Using Ep-Stats from Python¶
We can call ep-stats as regular python package to evaluate any experiment from any data. We can define arbitrary goals and metrics if we are able to select goals from our primary data store.
Make sure please to read and understand basic Principles of EP before using this notebook.
Evaluate¶
We define experiment with one Click-through Rate metric to evaluate.
We load testing pre-aggregated goals data using TestData.load_goals_agg
.
See Experiment.evaluate_agg
for details.
from epstats.toolkit import Experiment, Metric, SrmCheck
experiment = Experiment(
'test-conversion',
'a',
[Metric(
1,
'Click-through Rate',
'count(test_unit_type.unit.click)',
'count(test_unit_type.global.exposure)'),
],
[SrmCheck(1, 'SRM', 'count(test_unit_type.global.exposure)')],
unit_type='test_unit_type')
# This gets testing data, use other Dao or get aggregated goals in some other way.
from epstats.toolkit.testing import TestData
goals = TestData.load_goals_agg(experiment.id)
# evaluate experiment
ev = experiment.evaluate_agg(goals)
Number of exposures per variant.
ev.exposures
exp_variant_id | exposures | exp_id | |
---|---|---|---|
0 | a | 21.0 | test-conversion |
1 | b | 26.0 | test-conversion |
2 | c | 30.0 | test-conversion |
Metrics evaluations, see Evaluation.metric_columns
for column value meanings.
ev.metrics
timestamp | exp_id | metric_id | metric_name | exp_variant_id | count | mean | std | sum_value | confidence_level | diff | test_stat | p_value | confidence_interval | standard_error | degrees_of_freedom | |
---|---|---|---|---|---|---|---|---|---|---|---|---|---|---|---|---|
0 | 1607977256 | test-conversion | 1 | Click-through Rate | a | 21 | 0.238095 | 0.436436 | 5 | 0.95 | 0 | 0 | 1 | 1.14329 | 0.565685 | 40 |
1 | 1607977256 | test-conversion | 1 | Click-through Rate | b | 26 | 0.269231 | 0.452344 | 7 | 0.95 | 0.130769 | 0.223152 | 1 | 1.23275 | 0.586008 | 43.5401 |
2 | 1607977256 | test-conversion | 1 | Click-through Rate | c | 30 | 0.3 | 0.466092 | 9 | 0.95 | 0.26 | 0.420806 | 1 | 1.35281 | 0.617862 | 44.9314 |
SRM check results, p-value < 0.001 signals problem in experiment randomization.

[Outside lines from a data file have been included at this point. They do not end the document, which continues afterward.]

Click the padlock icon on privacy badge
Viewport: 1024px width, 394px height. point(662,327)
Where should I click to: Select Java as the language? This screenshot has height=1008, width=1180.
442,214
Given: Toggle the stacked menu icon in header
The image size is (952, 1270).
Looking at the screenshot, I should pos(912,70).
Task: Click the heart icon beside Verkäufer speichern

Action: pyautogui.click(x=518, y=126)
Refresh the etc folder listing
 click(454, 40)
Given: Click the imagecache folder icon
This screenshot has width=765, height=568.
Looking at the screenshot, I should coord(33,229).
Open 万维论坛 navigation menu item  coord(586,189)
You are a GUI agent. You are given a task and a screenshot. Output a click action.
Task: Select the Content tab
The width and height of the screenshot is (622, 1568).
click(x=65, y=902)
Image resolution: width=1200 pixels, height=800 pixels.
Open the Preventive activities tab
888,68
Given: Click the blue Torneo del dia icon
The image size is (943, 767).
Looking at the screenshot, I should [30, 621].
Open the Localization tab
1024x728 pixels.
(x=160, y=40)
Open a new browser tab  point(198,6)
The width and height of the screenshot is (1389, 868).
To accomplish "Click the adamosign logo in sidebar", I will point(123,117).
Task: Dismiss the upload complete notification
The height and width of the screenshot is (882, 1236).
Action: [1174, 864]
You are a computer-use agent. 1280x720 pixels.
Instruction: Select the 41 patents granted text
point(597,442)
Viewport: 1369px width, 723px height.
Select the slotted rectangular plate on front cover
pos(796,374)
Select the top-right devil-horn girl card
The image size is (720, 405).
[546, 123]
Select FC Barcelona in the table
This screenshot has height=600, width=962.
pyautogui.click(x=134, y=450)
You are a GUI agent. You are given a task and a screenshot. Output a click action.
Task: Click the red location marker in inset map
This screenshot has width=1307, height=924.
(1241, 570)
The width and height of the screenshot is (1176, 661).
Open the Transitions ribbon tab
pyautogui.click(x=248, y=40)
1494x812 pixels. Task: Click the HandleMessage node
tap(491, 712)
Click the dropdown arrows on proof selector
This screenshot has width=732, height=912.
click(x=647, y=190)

See Sample Ratio Mismatch Check for details.
ev.checks
timestamp | exp_id | check_id | check_name | variable_id | value | |
---|---|---|---|---|---|---|
0 | 1607977256 | test-conversion | 1 | SRM | p_value | 0.452844 |
1 | 1607977256 | test-conversion | 1 | SRM | test_stat | 1.584416 |
2 | 1607977256 | test-conversion | 1 | SRM | confidence_level | 0.999000 |
How to Prepare Goals Dataframe¶
You have to prepare the goals input dataframe from your data and follow description at either Experiment.evaluate_agg
or Experiment.evaluate_by_unit
.
The goals dataframe must contain data to evaluate all metrics. Per-user metrics require that you first group by including some experiment randomization unit id (unit_id
) column to get correct value for sum_sqr_count
and sum_sqr_value
, then you group by without it to get pre-aggregated data.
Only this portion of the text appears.